Neanderthals and modern humans were interbreeding much earlier than was previously thought, scientists say.
Traces of human DNA found in a Neanderthal genome suggest that we started mixing with our now-extinct relatives 100,000 years ago.
Previously it had been thought that the two species first encountered each other when modern humans left Africa, about 60,000 years ago.
This has got the Beeb in a bit of a tizzy. How could they be interbreeding forty thousand years before we left Africa? Unless they did it by post of course.
Or it could be that the whole out of Africa theory is a load of tosh.
If they have found a fossil from 100,000 years ago what's the betting it was not the first 'contact'. That they may have been there another hundred thousand years before that.

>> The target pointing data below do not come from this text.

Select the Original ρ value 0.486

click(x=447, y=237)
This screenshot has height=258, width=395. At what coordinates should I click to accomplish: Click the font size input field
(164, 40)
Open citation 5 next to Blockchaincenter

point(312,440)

If early humans were having sex with Neanderthals 100,000 years ago, then they must have been doing so outside of Africa because our close relatives were not found there.
And this means that they had left Africa before the larger dispersal that took place at least 40,000 years later.

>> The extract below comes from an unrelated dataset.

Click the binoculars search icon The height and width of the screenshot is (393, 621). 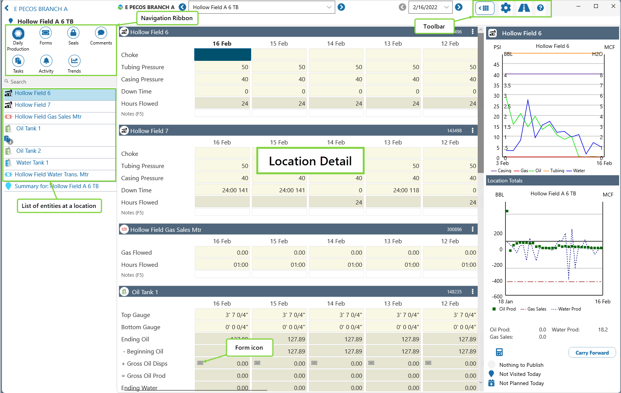point(524,8)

This adds to the idea that early forays out of the continent took place. Other recent evidence includes early human fossils found in Skhul and Qafzeh in Israel, and recent research that suggests people were living in China at least 80,000 years ago.
http://www.bbc.co.uk/news/science-environment-35595661
So, the evidence is mounting up that humans were outside Africa even further back in history. Perhaps they've got it all wrong. Perhaps some humans left their northern or asiatic homelands and went to Africa to live and those who stayed behind in the cold needed a bit of company at night?